There was great excitement among the Transition Year students in St. Mary’s College this week. One of their mini-companies, UpCycle-Me, won a prestigious National School Entrepreneurship Award, awarded by the charity “Make a Wish Foundation”. They were one of only three schools in the country to do so. The Make a Wish charity aims to make the dreams of terminally ill children come true. They receive no government funding.
The Transition Year students attended the awards ceremony in Dublin recently. The ceremony was hosted by the CEO of Make A Wish Foundation, Susan O’ Dwyer, Jenny Murray of Peter Marks and Linda O’Shea, National Parents’ Council. The prizes were presented by the inspirational entrepreneur Norah Casey, who is a TV and publishing personality, and formerly of Dragons Den.
On receipt of their award the students had to explain how their ideas came about. This group of socially aware Transition Year students established their mini –company UpCycle –Me in September 2016. The Company was formed and is managed by Kerry Lawless, Áinnle Kinney, Megan Clarke and Caoimhe Bailey from St. Mary’s College.
They didn’t envisage the road to success they were about to venture down. Their empathy for the environment and the well-being of our community members inspired the students to pursue a number of different avenues.
Firstly the company, after a thorough brainstorming and a feasibility study, decided to develop and produce garden ornaments with a sensory aspect from completely recyclable materials. Such products included Wind Shakers, Decorative jars, Angels and novelty creatures such Frogs and Ladybirds. Their interest and enthusiasm flourished, which led the students to work closely with the Maria Goretti Respite Centre for children in Lordship.

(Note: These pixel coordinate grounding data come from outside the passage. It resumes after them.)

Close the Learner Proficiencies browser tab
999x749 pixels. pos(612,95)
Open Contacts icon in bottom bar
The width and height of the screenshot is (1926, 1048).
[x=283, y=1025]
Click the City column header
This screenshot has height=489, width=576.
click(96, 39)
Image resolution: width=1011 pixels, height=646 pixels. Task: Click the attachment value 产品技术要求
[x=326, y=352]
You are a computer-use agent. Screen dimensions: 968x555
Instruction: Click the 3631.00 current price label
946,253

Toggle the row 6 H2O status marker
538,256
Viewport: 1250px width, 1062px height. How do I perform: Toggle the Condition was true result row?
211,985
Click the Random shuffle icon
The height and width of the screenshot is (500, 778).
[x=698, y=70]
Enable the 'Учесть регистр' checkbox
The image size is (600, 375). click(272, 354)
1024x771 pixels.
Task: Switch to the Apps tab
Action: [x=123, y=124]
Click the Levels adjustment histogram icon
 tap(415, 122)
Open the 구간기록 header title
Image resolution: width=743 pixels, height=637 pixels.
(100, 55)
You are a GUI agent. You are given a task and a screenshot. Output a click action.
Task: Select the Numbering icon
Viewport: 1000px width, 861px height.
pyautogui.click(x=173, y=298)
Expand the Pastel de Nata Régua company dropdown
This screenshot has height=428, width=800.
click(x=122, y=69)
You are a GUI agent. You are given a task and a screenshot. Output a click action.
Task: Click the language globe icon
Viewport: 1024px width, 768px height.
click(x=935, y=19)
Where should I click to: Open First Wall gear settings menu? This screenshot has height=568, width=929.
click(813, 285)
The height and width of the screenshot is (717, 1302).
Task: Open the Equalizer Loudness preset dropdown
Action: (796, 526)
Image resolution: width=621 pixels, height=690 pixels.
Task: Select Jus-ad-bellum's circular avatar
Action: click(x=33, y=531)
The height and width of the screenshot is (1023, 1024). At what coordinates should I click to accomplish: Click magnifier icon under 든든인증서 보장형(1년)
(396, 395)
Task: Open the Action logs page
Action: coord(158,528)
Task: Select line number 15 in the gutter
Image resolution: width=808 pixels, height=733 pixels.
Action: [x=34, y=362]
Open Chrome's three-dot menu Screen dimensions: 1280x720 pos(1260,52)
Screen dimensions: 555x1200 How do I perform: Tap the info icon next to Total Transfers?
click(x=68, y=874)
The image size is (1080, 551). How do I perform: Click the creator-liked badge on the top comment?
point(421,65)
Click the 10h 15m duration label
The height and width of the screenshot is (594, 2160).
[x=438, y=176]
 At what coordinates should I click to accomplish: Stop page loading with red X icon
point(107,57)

This project saw the students help design and create a sensory garden for the Centre, featuring giant minions, caterpillars and ladybirds made from recycled tyres. The students embraced this challenge and identified a further product idea in the form of sensory boards. These are visual boards that predominantly aim to arouse the senses of vision, touch, smell and hearing for children with learning requirements which places them on the spectrum. The boards are made from various materials, images and functions. The aim is to teach students some important skills such as fastening buttons, zipping a garment, tying a shoe lace and locking/unlocking a door. They are also filled with attractive images, smells and textures.
The students in their development of these boards decided to donate them to the various schools in the locality on their completion. The girls are hugely proud of their success and are motivated to continue to give something back. They have their thinking hats back on with a list of fundraising activities for the two charities etched in their hearts.